Full History Exporting
This page outlines best practices for using Galexie to build a data lake with the complete history of ledger metadata.
Why Full History Export?
Exporting the full history of Stellar ledger metadata provides a complete data lake of everything that has occurred on-chain. This makes it easy and fast to retrieve data at any point in the network's history.
This enables:
- Analytics - run historical trend analysis with
stellar-etl
- Full History RPC - data lake backend supplying ledger metadata to RPC instances to enable full history data access
- Real-Time Data - access to real-time data on top of the full historical data access
Costs and Storage Requirements
The estimates are based on GCP Compute Engine and Google Cloud Storage costs
- Total Cost ~= $1,100 USD
- Compute Costs ~= $500 USD
- GCS Class A Operations (writes) Costs ~= $600 USD
- Total Storage Size ~= 3 TB
Export Strategy
The best way to export full history with Galexie is by running multiple individual instances of Galexie in parallel. For reference, it is estimated to take approximately 150 days to export full history using a single Galexie instance. Running in parallel with 40-50 Galexie instances takes roughly 4-5 days.

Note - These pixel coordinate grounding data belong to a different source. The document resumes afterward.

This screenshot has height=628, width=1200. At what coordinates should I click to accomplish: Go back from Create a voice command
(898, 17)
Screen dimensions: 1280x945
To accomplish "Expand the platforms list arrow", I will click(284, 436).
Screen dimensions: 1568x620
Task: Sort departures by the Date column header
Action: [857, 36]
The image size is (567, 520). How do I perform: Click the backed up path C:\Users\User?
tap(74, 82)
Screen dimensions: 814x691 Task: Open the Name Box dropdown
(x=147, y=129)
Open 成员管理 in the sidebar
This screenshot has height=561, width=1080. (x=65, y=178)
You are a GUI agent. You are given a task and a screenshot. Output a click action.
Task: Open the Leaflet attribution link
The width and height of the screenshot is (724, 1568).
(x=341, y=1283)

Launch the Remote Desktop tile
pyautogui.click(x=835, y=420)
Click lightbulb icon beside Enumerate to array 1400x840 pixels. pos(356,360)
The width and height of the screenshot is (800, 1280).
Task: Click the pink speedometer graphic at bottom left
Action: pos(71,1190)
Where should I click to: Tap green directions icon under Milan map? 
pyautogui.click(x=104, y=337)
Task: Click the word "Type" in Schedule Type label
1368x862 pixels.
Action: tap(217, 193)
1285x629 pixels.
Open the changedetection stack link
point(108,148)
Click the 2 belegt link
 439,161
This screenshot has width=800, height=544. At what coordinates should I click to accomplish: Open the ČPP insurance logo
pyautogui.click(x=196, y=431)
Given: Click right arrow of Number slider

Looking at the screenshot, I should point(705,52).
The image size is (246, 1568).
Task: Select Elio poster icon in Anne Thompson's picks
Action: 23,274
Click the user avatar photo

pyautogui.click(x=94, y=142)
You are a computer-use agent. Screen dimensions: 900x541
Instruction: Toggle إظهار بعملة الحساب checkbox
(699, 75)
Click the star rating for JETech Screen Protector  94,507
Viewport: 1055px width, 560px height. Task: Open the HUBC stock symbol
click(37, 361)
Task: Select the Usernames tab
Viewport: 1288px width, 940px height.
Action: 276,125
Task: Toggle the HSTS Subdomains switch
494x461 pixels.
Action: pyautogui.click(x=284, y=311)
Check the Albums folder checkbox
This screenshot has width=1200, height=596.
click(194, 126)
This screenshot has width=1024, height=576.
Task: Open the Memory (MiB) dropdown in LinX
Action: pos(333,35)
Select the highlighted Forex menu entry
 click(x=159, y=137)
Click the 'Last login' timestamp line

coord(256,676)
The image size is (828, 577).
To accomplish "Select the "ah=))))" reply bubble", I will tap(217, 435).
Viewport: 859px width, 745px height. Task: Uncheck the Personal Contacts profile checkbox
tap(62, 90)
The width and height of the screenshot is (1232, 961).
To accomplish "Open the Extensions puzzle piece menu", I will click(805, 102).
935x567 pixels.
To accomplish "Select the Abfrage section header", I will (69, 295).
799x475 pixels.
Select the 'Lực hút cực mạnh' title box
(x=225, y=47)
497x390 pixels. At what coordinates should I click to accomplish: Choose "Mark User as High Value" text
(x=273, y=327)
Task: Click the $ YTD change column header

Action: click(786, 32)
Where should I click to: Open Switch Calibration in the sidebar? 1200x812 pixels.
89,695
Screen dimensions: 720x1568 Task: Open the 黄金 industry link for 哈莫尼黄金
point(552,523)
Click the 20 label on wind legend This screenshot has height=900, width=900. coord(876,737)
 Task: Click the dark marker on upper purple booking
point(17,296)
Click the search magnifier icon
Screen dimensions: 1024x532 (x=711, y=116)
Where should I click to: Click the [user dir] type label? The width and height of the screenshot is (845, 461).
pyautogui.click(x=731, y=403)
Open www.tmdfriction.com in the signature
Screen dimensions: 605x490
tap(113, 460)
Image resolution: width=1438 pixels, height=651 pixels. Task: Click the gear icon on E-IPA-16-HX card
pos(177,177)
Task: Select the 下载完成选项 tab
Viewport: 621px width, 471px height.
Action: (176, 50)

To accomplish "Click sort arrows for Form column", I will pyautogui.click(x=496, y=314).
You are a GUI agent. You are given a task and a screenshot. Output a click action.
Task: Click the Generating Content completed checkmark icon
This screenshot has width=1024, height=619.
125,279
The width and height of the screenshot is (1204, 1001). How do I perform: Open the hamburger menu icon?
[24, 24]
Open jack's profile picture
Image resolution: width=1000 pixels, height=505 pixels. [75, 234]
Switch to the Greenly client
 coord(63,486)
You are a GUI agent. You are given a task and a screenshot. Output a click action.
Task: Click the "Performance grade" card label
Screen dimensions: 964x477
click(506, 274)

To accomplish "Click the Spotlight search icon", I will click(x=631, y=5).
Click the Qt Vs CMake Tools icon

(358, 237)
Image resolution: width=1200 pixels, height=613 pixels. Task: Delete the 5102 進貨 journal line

- Make sure you have set up a storage system and have appropriate hardware available as defined in the Galexie Prerequisites
- Determine how many parallel instances of Galexie that you'd want to run
- Remember to pass non-overlapping ledger ranges to each of your Galexie instances
Note that earlier ledgers in history are smaller and export faster than newer, more recent ledgers. This performance difference becomes apparent around ledger 30,000,000. Because of this performance difference, it is generally better to allocate more Galexie instances for more recent ledgers.
How this Looks in Practice
Let's say there are 50,000,000 ledgers that Galexie needs to export.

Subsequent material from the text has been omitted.